In many ways I think visualization research is about translating the many static, analog ways that we represented data into dynamic interactive representations. Beginning with the interactive table that we saw, the maps that we saw were not necessarily new ways of presenting the data. Population growth maps, demographic maps and elevation charts have existed for a long time, and if you print these maps out large enough act much in the same way that the table we saw does. They can be drawn on, trace maps can be overlaid on top of them, and graphs can be drawn from the data. But the thing that is different about the visualization table is the combination of all of these into one system.
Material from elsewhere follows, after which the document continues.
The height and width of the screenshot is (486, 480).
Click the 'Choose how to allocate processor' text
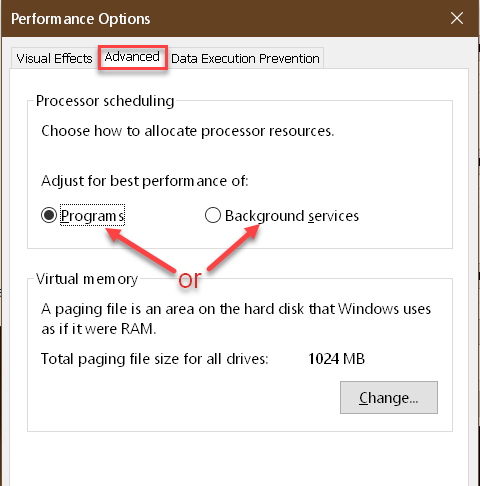[188, 131]
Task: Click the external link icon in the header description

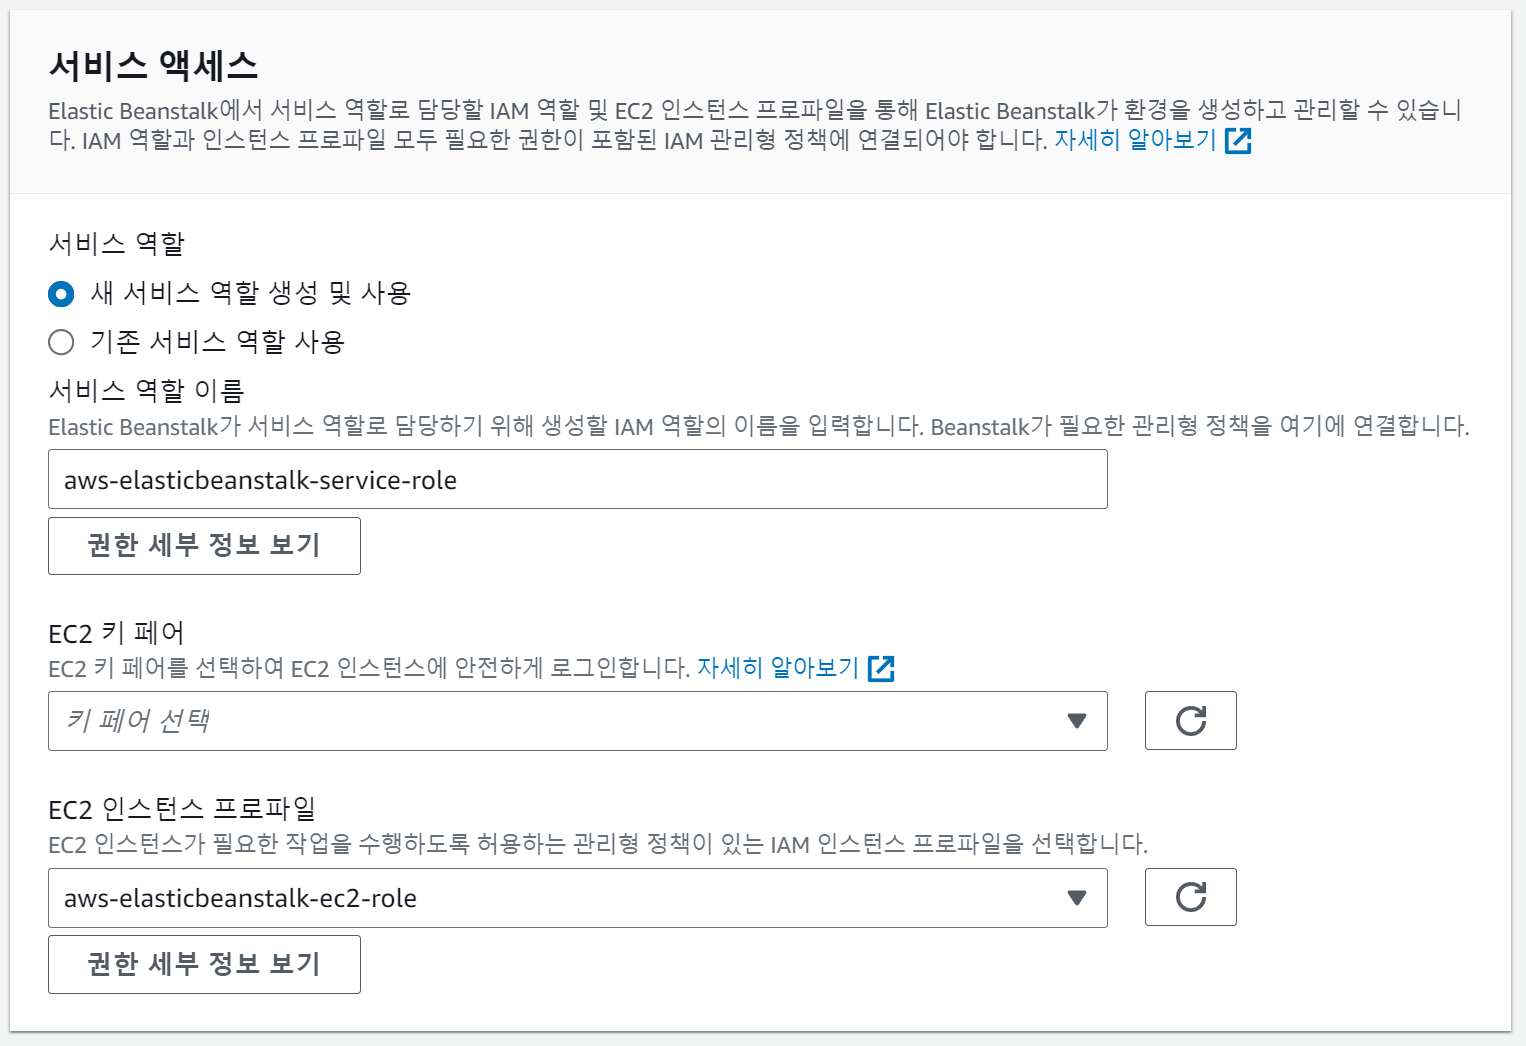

Now we can look at the rate of population growth, and the demographics of the same or a different area, something that would be very cumbersome to do with static methods of representation such as overlays and charts.

Then there was the interactive globe. While this ways certainly the most unstable and experimental thing that we saw I don’t know that there is a true analog counterpart to this visualization technique. It would be very hard, to overlay 3D information on a globe. As the most experimental visualization that we saw, I don’t think it has a purpose yet, but once the navigation scheme is perfected, I am sure that the technology can be used for a number of data representations.

Thus, I view visualization research in a interesting way. On one hand they are creating new ways to look at data, but on the other hand they are taking existing visualization techniques and translating them from analog to digital and making them interactive along the way. Thus, there seems to be a two-pronged approach to their research. On one hand, they are creating new ways to look at data, even when there isn’t a dataset that they envision it showing. But on the other hand they use an existing library of visualization techniques to represent data in the best way possible. It seems that once visualizations have come out of the experimental phase of development there are guidelines drawn up (user studies) as to when it is appropriate to use them. Then from the other direction, collaborations and new datasets are represented using previously studied visualization techniques according to the usage guidelines that each technique has. In this way it is distinct from graphic design in that each visualization is not a novel and potentially unresearched method of representation.